[SET PROBLEM] Reproduce verbatim the stretch of the entries below from their first line through the line containing "pyautogui.click(x=995, y=471)", including both ends.

[GIVEN RECORDS]
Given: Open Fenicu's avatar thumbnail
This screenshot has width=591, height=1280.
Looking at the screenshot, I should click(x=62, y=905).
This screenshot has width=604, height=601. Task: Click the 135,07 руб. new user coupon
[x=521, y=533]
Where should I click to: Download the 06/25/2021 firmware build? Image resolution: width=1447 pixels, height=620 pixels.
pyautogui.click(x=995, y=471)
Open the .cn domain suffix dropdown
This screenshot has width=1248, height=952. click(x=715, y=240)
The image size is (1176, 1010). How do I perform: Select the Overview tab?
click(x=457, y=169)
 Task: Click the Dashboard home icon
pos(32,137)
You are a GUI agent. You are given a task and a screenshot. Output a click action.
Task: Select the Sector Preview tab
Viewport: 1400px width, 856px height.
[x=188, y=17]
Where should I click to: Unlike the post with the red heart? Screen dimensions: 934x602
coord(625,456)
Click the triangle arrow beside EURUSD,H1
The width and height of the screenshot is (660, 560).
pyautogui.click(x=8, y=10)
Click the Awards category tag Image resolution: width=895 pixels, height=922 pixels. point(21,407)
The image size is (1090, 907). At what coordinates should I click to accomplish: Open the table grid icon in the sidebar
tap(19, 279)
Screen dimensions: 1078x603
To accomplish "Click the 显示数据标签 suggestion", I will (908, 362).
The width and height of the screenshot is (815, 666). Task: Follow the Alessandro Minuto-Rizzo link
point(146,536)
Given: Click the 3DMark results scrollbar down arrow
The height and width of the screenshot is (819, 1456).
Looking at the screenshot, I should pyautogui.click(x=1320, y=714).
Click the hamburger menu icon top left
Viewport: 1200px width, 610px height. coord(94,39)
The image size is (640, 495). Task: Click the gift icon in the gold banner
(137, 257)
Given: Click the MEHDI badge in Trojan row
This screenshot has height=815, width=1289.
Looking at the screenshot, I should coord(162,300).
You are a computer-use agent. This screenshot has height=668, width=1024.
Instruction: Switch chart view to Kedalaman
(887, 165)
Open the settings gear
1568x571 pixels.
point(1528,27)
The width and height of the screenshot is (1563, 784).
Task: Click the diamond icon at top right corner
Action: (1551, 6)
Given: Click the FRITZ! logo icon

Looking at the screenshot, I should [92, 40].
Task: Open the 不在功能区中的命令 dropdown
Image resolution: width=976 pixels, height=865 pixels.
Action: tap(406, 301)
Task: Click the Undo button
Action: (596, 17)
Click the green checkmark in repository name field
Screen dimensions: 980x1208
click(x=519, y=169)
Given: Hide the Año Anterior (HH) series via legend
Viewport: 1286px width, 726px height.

[SOLUTION TO THE PROBLEM]
Given: Open Fenicu's avatar thumbnail
This screenshot has width=591, height=1280.
Looking at the screenshot, I should click(x=62, y=905).
This screenshot has width=604, height=601. Task: Click the 135,07 руб. new user coupon
[x=521, y=533]
Where should I click to: Download the 06/25/2021 firmware build? Image resolution: width=1447 pixels, height=620 pixels.
pyautogui.click(x=995, y=471)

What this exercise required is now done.